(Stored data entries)
--- START ---

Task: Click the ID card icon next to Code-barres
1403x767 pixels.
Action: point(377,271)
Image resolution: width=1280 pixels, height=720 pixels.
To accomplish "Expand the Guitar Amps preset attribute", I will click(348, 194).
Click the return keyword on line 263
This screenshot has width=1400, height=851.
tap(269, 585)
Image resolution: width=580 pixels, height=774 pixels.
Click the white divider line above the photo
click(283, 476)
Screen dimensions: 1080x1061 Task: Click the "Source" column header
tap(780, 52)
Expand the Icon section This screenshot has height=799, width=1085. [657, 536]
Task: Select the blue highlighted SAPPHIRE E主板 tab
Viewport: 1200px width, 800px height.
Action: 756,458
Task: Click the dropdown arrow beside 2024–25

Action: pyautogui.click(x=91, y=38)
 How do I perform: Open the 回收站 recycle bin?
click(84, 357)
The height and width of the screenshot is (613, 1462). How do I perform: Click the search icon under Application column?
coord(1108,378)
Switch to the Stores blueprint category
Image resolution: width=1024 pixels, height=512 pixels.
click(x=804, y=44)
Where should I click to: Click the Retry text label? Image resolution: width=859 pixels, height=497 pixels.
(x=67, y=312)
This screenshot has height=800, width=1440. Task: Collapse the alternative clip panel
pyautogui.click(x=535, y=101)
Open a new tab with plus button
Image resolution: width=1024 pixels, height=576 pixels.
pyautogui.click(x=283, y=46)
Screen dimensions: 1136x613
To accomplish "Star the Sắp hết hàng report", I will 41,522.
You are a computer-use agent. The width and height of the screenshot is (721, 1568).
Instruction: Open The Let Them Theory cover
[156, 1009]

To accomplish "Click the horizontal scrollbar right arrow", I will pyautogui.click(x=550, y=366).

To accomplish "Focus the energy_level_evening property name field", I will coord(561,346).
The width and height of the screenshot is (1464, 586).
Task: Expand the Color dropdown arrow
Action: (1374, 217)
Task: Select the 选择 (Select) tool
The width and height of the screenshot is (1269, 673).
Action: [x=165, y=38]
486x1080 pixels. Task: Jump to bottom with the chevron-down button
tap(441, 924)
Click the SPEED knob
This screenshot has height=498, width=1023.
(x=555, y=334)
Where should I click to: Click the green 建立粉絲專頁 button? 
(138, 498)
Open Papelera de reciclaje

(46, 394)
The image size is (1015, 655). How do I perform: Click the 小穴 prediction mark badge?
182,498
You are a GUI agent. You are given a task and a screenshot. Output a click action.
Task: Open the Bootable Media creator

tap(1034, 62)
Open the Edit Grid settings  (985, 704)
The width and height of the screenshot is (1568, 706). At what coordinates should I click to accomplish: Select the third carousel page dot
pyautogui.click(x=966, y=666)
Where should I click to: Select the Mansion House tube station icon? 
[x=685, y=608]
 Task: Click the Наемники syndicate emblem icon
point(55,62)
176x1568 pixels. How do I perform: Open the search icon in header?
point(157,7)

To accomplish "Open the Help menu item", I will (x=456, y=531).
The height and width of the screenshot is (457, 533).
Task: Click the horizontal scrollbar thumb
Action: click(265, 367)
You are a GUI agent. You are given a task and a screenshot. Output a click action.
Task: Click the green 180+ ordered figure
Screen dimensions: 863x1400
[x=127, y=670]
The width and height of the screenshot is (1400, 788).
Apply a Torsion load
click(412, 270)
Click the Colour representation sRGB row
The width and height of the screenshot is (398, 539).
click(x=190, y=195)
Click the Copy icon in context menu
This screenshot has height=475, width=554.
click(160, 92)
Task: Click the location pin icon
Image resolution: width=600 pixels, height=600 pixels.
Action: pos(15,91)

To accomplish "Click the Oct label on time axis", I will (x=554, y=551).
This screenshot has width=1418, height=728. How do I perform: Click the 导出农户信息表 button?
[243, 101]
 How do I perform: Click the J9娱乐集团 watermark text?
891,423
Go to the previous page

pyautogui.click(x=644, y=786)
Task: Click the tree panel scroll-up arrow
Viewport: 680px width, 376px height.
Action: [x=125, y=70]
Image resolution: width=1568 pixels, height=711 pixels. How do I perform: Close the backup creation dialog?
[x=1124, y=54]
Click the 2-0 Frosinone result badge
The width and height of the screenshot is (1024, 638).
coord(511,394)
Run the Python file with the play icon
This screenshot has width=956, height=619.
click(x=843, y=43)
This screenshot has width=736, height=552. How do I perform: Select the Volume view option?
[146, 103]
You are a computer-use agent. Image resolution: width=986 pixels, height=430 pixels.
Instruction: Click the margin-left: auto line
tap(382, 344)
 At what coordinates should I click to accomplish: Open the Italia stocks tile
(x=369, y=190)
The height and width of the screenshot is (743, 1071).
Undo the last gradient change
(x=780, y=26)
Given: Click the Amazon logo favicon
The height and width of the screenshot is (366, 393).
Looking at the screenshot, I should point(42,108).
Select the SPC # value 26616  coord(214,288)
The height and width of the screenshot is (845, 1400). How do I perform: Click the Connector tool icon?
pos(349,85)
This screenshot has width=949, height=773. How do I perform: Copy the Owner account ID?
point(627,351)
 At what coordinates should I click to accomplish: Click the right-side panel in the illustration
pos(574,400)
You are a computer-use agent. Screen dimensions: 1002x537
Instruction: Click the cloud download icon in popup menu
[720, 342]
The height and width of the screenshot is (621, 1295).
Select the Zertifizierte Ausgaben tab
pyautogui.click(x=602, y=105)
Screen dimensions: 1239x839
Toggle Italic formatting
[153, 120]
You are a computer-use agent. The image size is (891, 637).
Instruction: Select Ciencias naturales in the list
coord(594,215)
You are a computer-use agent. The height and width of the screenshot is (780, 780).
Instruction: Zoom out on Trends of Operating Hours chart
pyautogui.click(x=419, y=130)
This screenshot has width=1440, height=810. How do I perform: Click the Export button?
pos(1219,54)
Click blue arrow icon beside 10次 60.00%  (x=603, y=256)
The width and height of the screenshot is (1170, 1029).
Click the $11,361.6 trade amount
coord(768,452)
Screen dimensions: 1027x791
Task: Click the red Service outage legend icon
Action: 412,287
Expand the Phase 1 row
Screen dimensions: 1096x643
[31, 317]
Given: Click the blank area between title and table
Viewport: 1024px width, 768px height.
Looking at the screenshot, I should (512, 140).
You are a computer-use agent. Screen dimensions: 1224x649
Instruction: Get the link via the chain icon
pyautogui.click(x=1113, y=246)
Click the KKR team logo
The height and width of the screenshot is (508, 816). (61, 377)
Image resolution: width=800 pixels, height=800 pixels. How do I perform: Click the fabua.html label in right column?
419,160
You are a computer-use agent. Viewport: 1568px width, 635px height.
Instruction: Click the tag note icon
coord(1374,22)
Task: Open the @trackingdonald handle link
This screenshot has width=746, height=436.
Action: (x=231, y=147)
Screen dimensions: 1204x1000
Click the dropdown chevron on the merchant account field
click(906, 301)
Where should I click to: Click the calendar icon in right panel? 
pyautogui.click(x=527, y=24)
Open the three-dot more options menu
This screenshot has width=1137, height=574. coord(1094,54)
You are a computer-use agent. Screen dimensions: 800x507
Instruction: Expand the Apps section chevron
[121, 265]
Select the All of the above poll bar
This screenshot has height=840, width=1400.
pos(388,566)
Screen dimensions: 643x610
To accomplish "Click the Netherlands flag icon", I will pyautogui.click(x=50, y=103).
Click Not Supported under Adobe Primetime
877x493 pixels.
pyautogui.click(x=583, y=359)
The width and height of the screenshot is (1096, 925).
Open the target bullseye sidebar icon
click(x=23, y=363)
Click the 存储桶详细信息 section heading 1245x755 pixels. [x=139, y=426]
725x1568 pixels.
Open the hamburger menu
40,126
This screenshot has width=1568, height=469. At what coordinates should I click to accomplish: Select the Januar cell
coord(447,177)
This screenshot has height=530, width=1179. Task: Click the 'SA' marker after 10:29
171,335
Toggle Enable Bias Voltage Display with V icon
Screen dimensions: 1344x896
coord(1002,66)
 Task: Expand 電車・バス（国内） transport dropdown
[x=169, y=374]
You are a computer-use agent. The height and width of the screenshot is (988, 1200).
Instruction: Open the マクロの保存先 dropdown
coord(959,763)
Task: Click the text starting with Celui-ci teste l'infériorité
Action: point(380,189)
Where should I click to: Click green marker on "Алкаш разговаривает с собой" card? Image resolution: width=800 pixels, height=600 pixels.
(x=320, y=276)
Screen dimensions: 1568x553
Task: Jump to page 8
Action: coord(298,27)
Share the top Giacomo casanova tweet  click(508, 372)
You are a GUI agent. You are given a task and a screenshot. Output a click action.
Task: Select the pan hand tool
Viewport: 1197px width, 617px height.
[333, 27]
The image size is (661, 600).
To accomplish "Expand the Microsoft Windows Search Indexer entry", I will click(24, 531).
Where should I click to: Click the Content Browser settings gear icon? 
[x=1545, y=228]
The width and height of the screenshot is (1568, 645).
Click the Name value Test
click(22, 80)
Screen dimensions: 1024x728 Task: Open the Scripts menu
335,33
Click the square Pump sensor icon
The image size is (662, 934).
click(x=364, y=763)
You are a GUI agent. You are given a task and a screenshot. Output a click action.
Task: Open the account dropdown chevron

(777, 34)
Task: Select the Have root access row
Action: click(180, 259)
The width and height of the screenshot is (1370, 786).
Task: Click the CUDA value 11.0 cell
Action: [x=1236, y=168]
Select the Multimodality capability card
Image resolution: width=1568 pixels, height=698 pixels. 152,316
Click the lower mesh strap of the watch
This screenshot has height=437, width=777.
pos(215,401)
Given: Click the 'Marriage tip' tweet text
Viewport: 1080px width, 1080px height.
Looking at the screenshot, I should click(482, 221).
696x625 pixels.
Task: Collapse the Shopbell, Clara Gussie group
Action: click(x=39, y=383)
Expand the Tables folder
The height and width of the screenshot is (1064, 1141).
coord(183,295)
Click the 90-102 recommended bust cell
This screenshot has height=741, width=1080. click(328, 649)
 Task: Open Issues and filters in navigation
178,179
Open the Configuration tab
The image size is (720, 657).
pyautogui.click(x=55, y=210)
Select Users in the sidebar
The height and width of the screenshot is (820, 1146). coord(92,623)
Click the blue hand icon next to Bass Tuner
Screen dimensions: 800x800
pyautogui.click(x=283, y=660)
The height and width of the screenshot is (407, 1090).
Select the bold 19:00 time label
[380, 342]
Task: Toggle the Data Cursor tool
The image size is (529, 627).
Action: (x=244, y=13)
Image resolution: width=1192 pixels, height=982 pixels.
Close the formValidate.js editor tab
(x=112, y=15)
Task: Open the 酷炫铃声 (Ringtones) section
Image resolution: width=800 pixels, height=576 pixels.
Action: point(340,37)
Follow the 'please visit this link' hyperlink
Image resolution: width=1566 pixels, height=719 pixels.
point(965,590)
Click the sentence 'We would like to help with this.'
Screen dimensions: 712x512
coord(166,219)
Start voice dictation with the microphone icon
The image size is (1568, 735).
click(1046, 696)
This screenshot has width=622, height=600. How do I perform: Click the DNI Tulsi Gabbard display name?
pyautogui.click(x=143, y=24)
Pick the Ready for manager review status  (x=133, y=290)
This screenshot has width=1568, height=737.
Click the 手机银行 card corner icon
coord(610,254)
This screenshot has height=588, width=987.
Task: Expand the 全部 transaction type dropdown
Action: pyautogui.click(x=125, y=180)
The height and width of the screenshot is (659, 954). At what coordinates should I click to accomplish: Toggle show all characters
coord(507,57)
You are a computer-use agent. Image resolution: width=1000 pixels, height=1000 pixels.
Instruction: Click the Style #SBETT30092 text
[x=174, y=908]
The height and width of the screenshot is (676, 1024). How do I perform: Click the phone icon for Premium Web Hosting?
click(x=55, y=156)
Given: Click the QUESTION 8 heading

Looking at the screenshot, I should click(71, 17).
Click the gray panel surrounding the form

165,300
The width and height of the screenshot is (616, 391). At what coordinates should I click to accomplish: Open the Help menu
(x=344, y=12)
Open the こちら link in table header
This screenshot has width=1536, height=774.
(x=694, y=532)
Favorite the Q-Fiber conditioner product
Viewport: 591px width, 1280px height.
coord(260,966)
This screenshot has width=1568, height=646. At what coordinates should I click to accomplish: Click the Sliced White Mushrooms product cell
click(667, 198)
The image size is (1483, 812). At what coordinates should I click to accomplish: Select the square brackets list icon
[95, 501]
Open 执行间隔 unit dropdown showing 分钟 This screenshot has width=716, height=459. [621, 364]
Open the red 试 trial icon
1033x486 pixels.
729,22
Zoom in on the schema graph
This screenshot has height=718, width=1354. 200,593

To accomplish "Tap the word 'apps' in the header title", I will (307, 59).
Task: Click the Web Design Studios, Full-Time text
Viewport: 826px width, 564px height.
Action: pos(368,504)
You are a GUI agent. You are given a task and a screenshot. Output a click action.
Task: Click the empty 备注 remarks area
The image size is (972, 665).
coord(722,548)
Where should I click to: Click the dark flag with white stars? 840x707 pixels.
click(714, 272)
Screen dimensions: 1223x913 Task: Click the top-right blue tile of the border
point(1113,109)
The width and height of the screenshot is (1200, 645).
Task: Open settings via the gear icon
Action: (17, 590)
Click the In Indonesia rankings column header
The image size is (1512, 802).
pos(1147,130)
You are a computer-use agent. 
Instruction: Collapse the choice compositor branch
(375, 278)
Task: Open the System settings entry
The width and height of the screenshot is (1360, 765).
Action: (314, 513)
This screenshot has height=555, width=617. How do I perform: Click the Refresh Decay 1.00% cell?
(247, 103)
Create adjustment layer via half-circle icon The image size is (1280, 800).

--- END ---

* _Work to complete_: Look through the data above and return exactly the lines from the one that contains "Task: Expand 電車・バス（国内） transport dropdown" to the one that contains "Task: Select the pan hand tool", inclusive, with nothing else.

* _Completed exercise_:
 Task: Expand 電車・バス（国内） transport dropdown
[x=169, y=374]
You are a computer-use agent. The height and width of the screenshot is (988, 1200).
Instruction: Open the マクロの保存先 dropdown
coord(959,763)
Task: Click the text starting with Celui-ci teste l'infériorité
Action: point(380,189)
Where should I click to: Click green marker on "Алкаш разговаривает с собой" card? Image resolution: width=800 pixels, height=600 pixels.
(x=320, y=276)
Screen dimensions: 1568x553
Task: Jump to page 8
Action: coord(298,27)
Share the top Giacomo casanova tweet  click(508, 372)
You are a GUI agent. You are given a task and a screenshot. Output a click action.
Task: Select the pan hand tool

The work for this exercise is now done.